Review HVAC, controls, electrical, generators, elevators, plumbing, roof, fire protection, security, and water intrusion. Compare engineering work with trust and lender reserves.
System downtime can interrupt care and create lease claims before a component reaches total failure. Sequence capital with tenant rollover.
Review balance, rate, amortization, maturity, extensions, covenants, tenant triggers, reserves, and cash management. Compare them with major expirations and improvement obligations.
Stress appraisal and proceeds with one dominant practice gone or short term remaining. Lender control can restrict cash during the same period the sponsor needs it for leasing.
Review provider relationships, broker coverage, design, permits, construction, equipment coordination, approval speed, and reporting. Compare prior projected and actual occupancy, capital, distributions, debt, and sale.
Medical leasing requires a space to open for care on schedule, not merely a signed document. Study overruns and delayed openings.
Review assignment consent, guaranty release, change of control, successor liability, recapture, and financial standards. A physician group may sell to a system or management platform while remaining in place under different credit.
Model the lease after a permitted transaction. The new operator may strengthen payment and gain leverage over renewal terms at the same time.
Review property, liability, equipment-related responsibilities, business interruption, deductibles, exclusions, claims, and lender requirements. Match coverage to specialized systems and tenant restoration duties.
A water, power, elevator, or HVAC loss can stop patient care without destroying the building. Stress rent interruption, repairs, and temporary relocation while coverage is determined.
Compare price per square foot, effective income, recent sales, replacement cost, parking, and current capital. Separate value supported by provider credit from value supported by reusable real estate.
If price requires the current specialty to renew and a lower future yield, the offering has concentrated its exit assumptions.
List selling, acquisition, financing, management, construction, leasing, refinance, and disposition compensation. Identify affiliates and triggers.
Compare sponsor economics during renewals, buildouts, practice changes, and sale. Activity can increase compensation while reducing investor cash.
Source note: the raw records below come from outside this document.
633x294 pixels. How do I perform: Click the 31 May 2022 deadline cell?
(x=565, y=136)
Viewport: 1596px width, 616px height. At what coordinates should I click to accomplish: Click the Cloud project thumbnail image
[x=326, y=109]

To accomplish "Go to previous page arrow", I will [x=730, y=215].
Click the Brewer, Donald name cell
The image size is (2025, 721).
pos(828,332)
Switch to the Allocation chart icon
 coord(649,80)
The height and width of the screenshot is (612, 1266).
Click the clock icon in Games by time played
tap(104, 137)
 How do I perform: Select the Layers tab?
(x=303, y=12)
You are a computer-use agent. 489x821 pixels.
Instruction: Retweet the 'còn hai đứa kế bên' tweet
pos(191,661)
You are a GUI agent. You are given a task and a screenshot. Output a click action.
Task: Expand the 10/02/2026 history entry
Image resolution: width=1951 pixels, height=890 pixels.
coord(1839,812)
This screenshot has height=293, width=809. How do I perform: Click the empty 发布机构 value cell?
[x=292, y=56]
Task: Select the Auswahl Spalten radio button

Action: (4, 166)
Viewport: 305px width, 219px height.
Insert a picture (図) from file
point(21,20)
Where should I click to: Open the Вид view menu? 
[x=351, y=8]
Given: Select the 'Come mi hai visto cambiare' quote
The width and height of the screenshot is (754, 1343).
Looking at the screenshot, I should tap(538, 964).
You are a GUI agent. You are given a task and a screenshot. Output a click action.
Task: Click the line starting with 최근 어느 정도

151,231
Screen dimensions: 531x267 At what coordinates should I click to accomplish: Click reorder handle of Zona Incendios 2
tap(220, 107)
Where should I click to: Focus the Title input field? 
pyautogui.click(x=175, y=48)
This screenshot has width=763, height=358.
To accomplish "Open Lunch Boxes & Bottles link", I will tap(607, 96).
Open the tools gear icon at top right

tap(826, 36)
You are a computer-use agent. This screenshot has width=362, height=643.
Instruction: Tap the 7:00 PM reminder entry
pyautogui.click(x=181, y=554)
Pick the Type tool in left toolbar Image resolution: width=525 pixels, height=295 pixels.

Value actual tenant use, rollover, effective rent, capital, normalized vacancy, buyer financing, and a conservative yield. Deduct unfinished allowances, debt, fees, and costs.
A future buyer may discount a new lease when the landlord funded its early years. Occupancy alone does not prove principal recovery.
Confirm trust, capacity, acceptance, allocated debt, intermediary funding, and backups. Aggregate exposure by provider, health system, specialty, market, sponsor, lender, and lease year.
The allocation should remain suitable through physician departure, system consolidation, expensive re-tenanting, reduced distributions, and a longer hold. Durable medical demand is context, not a guaranty.